Important

You are viewing the NeMo 2.0 documentation. This release introduces significant changes to the API and a new library, NeMo Run. We are currently porting all features from NeMo 1.0 to 2.0. For documentation on previous versions or features not yet available in 2.0, please refer to the NeMo 24.07 documentation.

RAG Pipeline Overview#

Retrieval-augmented generation (RAG) is a technique that combines information retrieval with a set of carefully designed system prompts to provide more accurate, up-to-date, and contextually relevant responses from Large Language Models (LLMs). By incorporating data from various sources such as relational databases, unstructured document repositories, internet data streams, and media news feeds, RAG can significantly improve the quality of generative AI systems.

A basic text RAG pipeline includes the following steps:

  • Indexing: Building an index from text corpus with an embedder for retrieval.

  • Generating: Given a query, embed the query with the embedder, then search for related contexts embeddings from the index. The retrieved contexts will be concatenated with the query to feed into the LLM to generate answer.
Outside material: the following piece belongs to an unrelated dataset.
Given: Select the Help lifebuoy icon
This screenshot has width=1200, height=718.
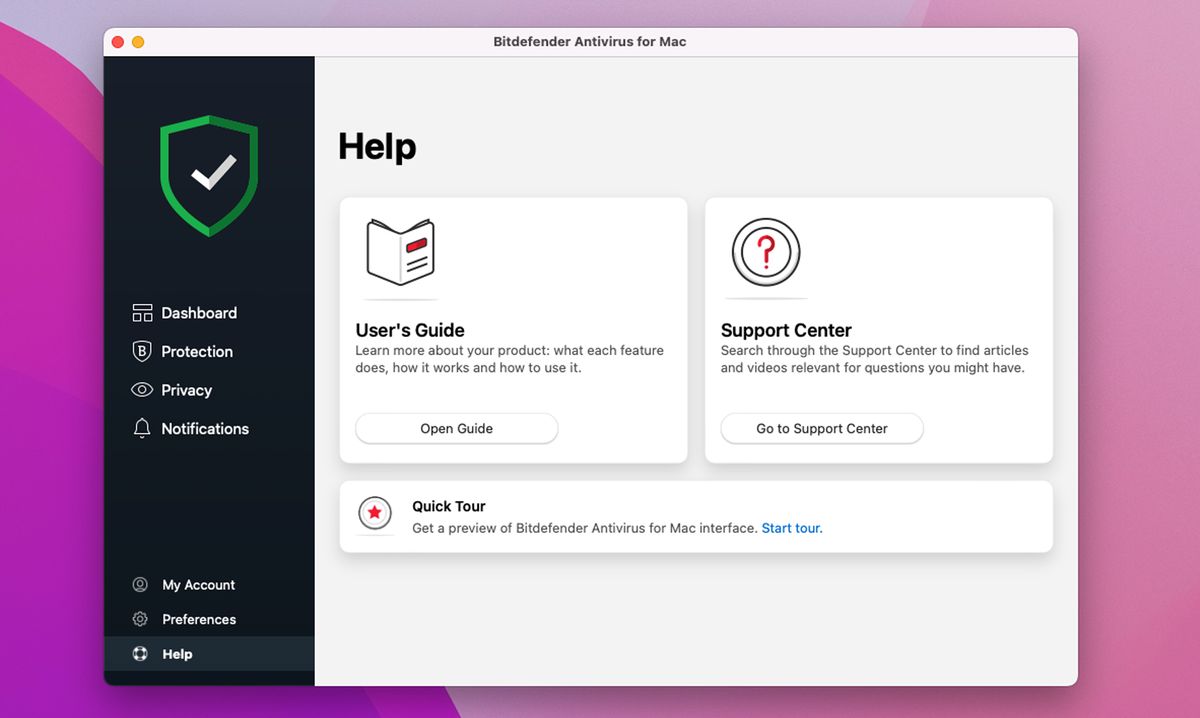Looking at the screenshot, I should pyautogui.click(x=141, y=653).
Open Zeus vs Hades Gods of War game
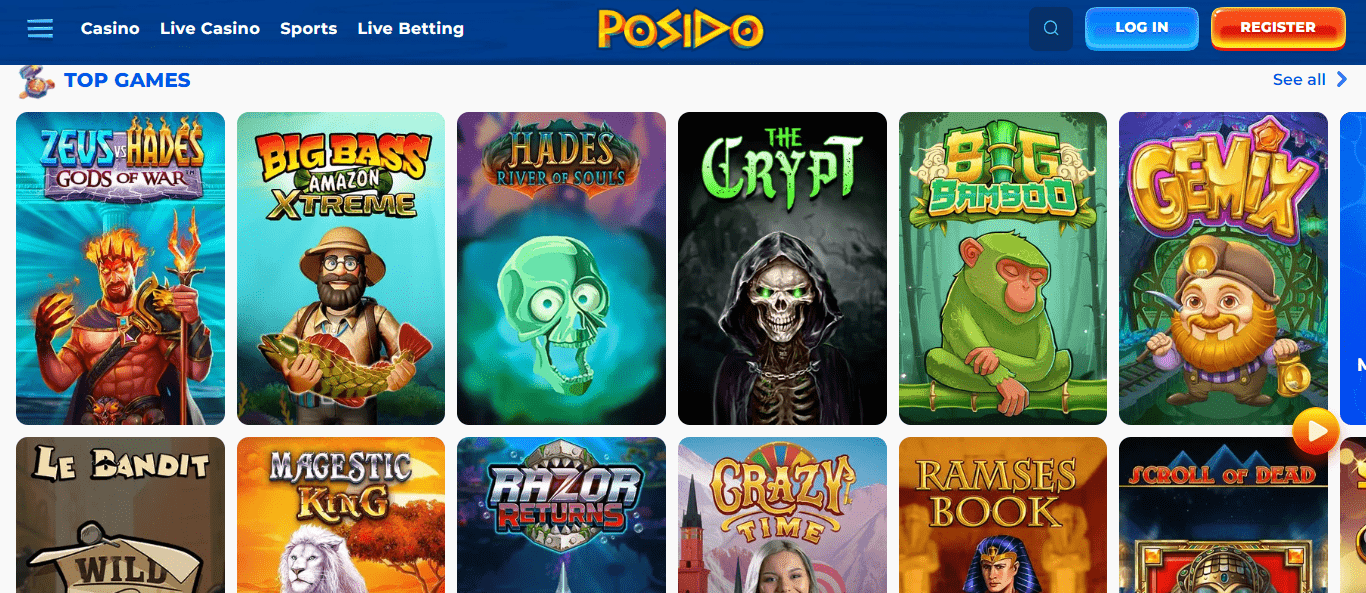Viewport: 1366px width, 593px height. pyautogui.click(x=121, y=268)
This RAG pipeline can be improved by intermediate steps to improve efficiency and quality of the answers, using technique such as Reranker, Adaptive RAG, Self-RAG, etc. Currently, NeMo Framework supports a basic RAG pipeline components and procedure, with plans to further support more models and RAG features.

../_images/rag_pipeline.png
RAG Pipeline Feature Support:
  • Embedding/indexing corpus

  • Retriveing/generating text

  • Future support: Reranking after Retrieval

Embedders Support:
  • BERT embedder

  • Future support for text-based RAG: GPT embedder

  • Future support for multimodal-based RAG: CLIP embedder

Language model Support:
  • GPT

  • LLama

  • Future support for text-based RAG: Gemma, Mistral, Mamba

  • Future support for multimodal-based RAG: NeVa (Visual Language Model)

To orchestrate the RAG steps, NeMo RAG pipeline uses LlamaIndex , which can be installed with:

!pip install llama-index